A transferência garantirá a defesa nacional; ali não
ficará a sede do governo exposta às insídias
dos momentos incertos; a paz, garantida pela organização
militar, porá a coberto a costa e a fronteira.
Ganharão as riquezas naturais que, convenientemente exploradas,
muito contribuirão para o soerguimento financeiro, sobretudo
quando aproveitarmos convenientemente o carvão, o petróleo,
o ouro, três fontes maravilhosas de riqueza, entregues a abandono
desolador.
Tem-se dito desta tribuna, repetidas vezes, que o Brasil está
à beira de um abismo, que o Brasil está falido.
É velha a figura, mas nunca chegou a ser real. É
uma crise transitória esta de agora, nem de leve abalando
as proporções basilares das nossas possibilidades
de país rico.
Um país cuja produção anual atinge a 8 milhões
de contos de réis, ou sejam 1 bilhão de dólares
ou 200 milhões esterlinos, não pode nunca estar ameaçado
de falência, tem seu crédito garantido.
Que será do Brasil, sr. presidente, no dia em que dispensar
o concurso estrangeiro, no dia em que puder utilizar o carvão
e o petróleo de seu rico subsolo e armazenar nas arcas do
Tesouro a produção aurífera?
É o futuro que nos espera quando o Brasil ditar os preços
nos mercados consumidores, como já faz para o café...
caminho que atingirá pela rota de uma política essencialmente
econômica, inaugurada na nova capital.
O sr. Otávio Rocha — Para restabelecer
o Brasil financeiramente basta um quadriênio.
O sr. Americano do Brasil — Não
é só: ganhará o problema da viação.
A capital, colocada no centro, prenderia em menos de 20 anos as
mais vastas paragens brasileiras, estreitando-as em um amplexo significativo,
aproximando os Estados, pondo em contato as populações,
elemento cooperador da unidade nacional.
Desta maneira, mais eficazmente do que com a extinção
dos símbolos, bandeiras e escudos, trabalharíamos
para a integridade da pátria e pela prosperidade deste jovem
povo americano do sul.
Sr. presidente, estou fatigando a atenção da Câmara
(não apoiados) , por isso vou chegar imediatamente
ao cabo do meu tema.
O projeto que tive a honra de apresentar à Câmara
dispensa mesmo qualquer justificação: esta já
se acha delineada em todas as consciências.

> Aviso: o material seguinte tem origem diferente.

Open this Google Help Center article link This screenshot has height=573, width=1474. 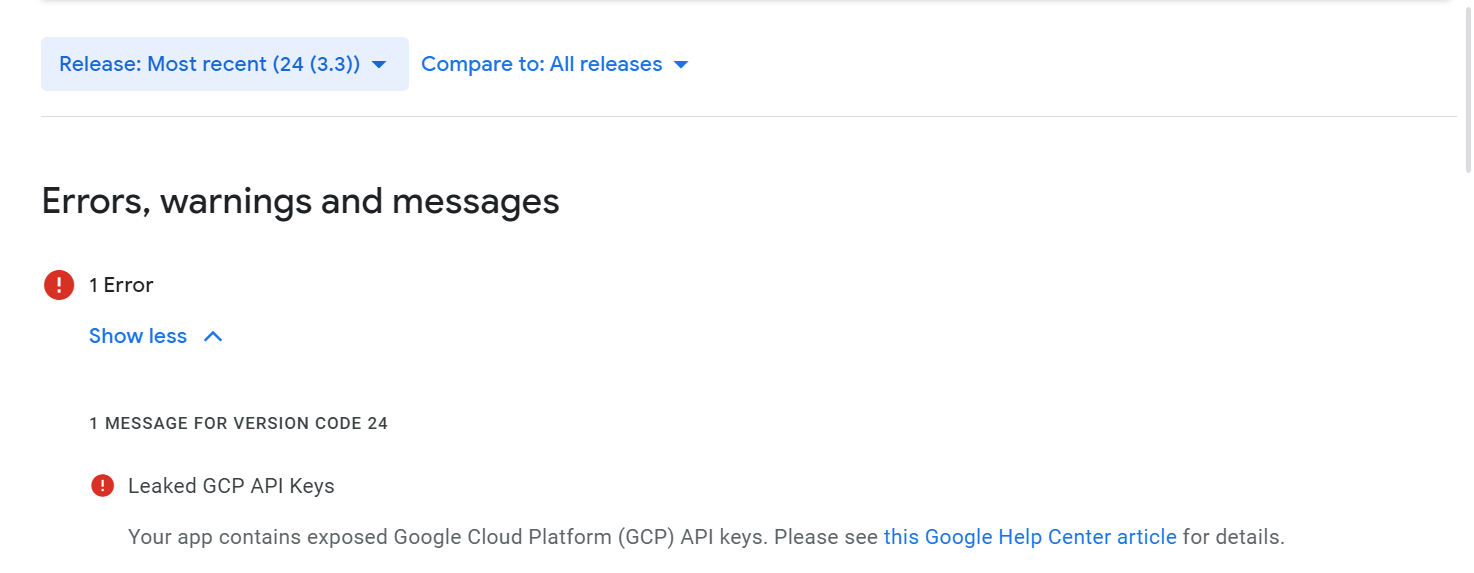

A concorrência pública, sr. presidente, é o
remédio providencial, adotemo-lo mais uma vez para tão
importante solução econômica.
Os dispendiosos serviços de luz e força, água,
esgoto, viação, telefone, em todas as cidades de maior
conceito entre nós, estão entregues a companhias nacionais
ou estrangeiras, estas últimas, às vezes, com sede
em país estranho. Haja vista o exemplo do Rio de Janeiro.
É imprescindível um mais pronto trabalho em prol
da beneficiadora idéia da mudança: a construção
rápida de uma primeira estrada de ferro prendendo o planalto
central ao ponto mais próximo de ferrovia, que fica reservado
ao governo por motivos que dispensam comentários ou justificação.
Sr. presidente, devo ainda, ao terminar, repetir que esse projeto
é um trabalho coletivo, cuja redação me foi
afeta: representa colaboração minha, do nobre deputado
mineiro sr. Camilo Prates, do ilustrado senhor Carlos Garcia da
bancada paulista, e do sr. Rodrigues Machado, representante maranhense.
Está, com estas últimas palavras, encerrado o programa
de minhas considerações sobre a proposição
que vai à Comissão de Obras Públicas.
O intuito da medida é digno, é patriótico,
merece o acatamento desta ilustre Câmara, representando aspiração,
já velha, mais de um século.
A conversão do projeto em lei e o cumprimento desta valerão
pelo remédio poderoso a abalar o colosso semi-adormecido,
despertando-o para assistir à descoberta da incógnita
de sua própria razão de ser.
Desse projeto depende o grande futuro de uma nacionalidade. (Muito
bem; muito bem. O orador é vivamente [sic]).